Here are 5 things you should do to decide the best trade show for your company:

1. Background Analysis

The first and most often ignored step of the show selection process is to study internal departments and scour industry information to understand the marketplace, where your company fits into it, and where the C-suite wants to be in the future. 

This step is especially important for those new to a company, but it is a critical step even for seasoned exhibitors, as without it, they are operating on assumptions that might be old and outdated.

For example, conversations with sales and marketing teams might reveal frustration over the underperformance of a particular product in the company's portfolio, and there might be shows available that are more specifically suited to the target audience for that item. You might also find out that management wants to better position the company as a thought leader in your industry, requiring consideration of shows with speaking opportunities. 

On the other hand, if company brass wants to increase visibility, an exhibit manager might consider exhibiting at a large number of shows with small booths, while if the company sentiment is to take on a particular competitor, it might be more appropriate to look for shows where competitors exhibit and go in big with a large booth space and sizeable sponsorships. 


2. Survey Your Customers and Prospects

Whether you use a formal survey conducted by an agency or an informal questionnaire mailed by the marketing department, asking current and prospective clients about their intentions and behaviour regarding trade shows can net immeasurably valuable information.

The challenge is finding the right people – and enough of them – to gather reliable data. In addition to surveying an internal list of clients and prospects, you might be able to find other survey candidates via associations or show organizers in your industry that sell mailing lists of members or registered attendees.

> _LISTED RECORDS_:
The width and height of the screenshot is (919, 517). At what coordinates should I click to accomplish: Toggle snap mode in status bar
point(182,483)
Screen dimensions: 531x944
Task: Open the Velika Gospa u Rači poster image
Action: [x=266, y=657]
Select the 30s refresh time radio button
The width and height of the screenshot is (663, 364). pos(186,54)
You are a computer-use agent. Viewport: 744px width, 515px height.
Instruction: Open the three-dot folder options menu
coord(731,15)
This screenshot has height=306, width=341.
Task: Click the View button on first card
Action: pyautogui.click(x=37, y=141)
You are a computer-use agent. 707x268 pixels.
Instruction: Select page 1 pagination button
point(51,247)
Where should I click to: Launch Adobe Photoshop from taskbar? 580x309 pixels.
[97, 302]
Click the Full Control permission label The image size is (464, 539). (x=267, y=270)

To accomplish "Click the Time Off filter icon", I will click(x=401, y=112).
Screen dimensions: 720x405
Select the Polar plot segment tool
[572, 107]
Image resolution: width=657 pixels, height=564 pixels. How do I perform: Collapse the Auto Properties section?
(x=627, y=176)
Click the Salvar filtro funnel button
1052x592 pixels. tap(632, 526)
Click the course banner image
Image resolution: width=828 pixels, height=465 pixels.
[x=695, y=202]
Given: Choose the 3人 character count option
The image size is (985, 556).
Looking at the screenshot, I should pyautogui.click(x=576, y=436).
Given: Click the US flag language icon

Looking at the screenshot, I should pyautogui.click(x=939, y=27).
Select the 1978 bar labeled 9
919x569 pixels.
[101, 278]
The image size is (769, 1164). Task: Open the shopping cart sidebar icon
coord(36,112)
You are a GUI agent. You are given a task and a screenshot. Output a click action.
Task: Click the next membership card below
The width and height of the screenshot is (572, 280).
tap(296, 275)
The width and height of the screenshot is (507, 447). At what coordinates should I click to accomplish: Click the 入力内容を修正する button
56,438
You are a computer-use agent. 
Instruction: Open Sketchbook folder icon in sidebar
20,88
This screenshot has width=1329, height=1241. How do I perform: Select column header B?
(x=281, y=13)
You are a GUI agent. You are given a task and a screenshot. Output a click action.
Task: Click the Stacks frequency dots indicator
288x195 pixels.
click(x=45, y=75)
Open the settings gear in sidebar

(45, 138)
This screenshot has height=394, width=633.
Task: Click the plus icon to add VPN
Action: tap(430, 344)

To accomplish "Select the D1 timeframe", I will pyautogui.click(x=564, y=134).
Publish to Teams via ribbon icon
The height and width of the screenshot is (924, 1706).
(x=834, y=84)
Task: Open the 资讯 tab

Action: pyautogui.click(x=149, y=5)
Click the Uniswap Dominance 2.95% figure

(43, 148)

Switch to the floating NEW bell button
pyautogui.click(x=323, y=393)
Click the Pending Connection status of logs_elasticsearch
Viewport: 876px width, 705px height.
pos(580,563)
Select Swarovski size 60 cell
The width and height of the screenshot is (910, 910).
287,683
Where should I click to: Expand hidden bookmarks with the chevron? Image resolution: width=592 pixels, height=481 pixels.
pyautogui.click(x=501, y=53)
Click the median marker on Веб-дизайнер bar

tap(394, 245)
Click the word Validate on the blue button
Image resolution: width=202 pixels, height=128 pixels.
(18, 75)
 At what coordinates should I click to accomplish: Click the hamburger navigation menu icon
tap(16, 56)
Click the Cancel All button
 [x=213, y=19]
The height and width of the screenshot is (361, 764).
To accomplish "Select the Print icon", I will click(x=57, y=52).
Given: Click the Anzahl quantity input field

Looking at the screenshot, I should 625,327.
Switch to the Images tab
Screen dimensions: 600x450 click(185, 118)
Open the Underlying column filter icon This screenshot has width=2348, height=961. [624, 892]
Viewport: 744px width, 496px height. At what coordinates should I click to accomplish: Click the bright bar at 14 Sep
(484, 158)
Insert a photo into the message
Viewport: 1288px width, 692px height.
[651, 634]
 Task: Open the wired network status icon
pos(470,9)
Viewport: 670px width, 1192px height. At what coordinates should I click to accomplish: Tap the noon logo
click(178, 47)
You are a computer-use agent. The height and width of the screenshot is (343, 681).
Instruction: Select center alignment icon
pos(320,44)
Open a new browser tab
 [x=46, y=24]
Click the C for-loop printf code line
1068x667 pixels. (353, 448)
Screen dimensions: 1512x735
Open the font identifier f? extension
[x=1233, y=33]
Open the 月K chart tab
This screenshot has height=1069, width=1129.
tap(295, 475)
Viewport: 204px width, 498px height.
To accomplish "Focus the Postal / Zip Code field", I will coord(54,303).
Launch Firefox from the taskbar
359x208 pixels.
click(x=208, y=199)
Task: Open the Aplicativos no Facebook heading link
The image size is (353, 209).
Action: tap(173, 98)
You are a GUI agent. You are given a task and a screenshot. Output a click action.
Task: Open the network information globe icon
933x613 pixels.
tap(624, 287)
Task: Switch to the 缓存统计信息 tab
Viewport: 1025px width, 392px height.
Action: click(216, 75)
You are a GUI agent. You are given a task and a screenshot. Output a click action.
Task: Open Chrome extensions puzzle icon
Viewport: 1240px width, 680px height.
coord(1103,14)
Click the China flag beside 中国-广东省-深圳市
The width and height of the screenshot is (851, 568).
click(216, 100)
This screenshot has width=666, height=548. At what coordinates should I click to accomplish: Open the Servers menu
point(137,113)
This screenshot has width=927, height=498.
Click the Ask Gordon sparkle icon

> _JOB 1_: In the trade show article, rewrite more briefly the paragraph that begins "On the other hand, if company brass", keeping its main facts.
> _JOB 2_:
State whether each statement agrees with the trade show article. Answer yes or no, and quote the deciding words.
(a) Background analysis is the step of show selection that is most often ignored.
(b) Background analysis matters only for those new to a company.
(c) A survey of customers and prospects must be conducted by an agency.
> _JOB 3_: Write the next part of the trade show article, picking up after its last sentence.

> _FINAL RESULT 1_: If leadership wants more visibility, an exhibit manager might take small booths at many shows. If the goal is to take on a particular competitor, it may be better to pick shows where competitors exhibit and commit to a large booth and sizeable sponsorships.

> _FINAL RESULT 2_:
(a) Yes: "The first and most often ignored step of the show selection process"
(b) No: "it is a critical step even for seasoned exhibitors"
(c) No: "Whether you use a formal survey conducted by an agency or an informal questionnaire mailed by the marketing department"

> _FINAL RESULT 3_:
A suitable sample size is necessary for any data that is collected to be meaningful. In general terms, several hundred replies are needed for a valid email poll, and 25 in-depth interviews are considered the baseline for credible feedback from focus groups.

Ask your survey or focus-group participants what shows they plan to attend, the nature of their buying cycles, and their general awareness of your company and its offerings. But the most critical question, according to Sequeira, is what level of interest the respondents have in seeing your company's type of products. 

3. Create a Master List of Trade Shows

Once feedback has been gathered, assemble a list of potential trade shows, including those the company has previously attended, one's mentioned by current or prospective clients, and any unearthed during your research. This should include shows found on competitors' websites, association websites, and search engines specifically for the exhibition industry including 10times.com. mytradefairs.com, biztradeshows.com, eventseye.com, and tsnn.com.

Keep in mind, no single directory lists every single show (so use more than one), and the information supplied via these directories is often incorrect (particularly when it comes to attendance figures). The directories are usually not to blame, however, as they must rely on data submitted by show management, and it's not unheard of for organizers to pad their attendance numbers.

For this reason, Ian Sequeira, executive vice president of Red Bank, NJ-based Exhibit Surveys Inc. cautions against using directories to choose or eliminate shows. Rather, he suggests drawing from several to create your "exhibiting universe" on a spreadsheet without putting too much stock in the detailed information that directories provide. 

This universe will probably contain far more shows than you'll ever attend, including marginal shows on the fringe of your industry that may or may not be beneficial, but it should include a comprehensive list of the face-to-face opportunities before you.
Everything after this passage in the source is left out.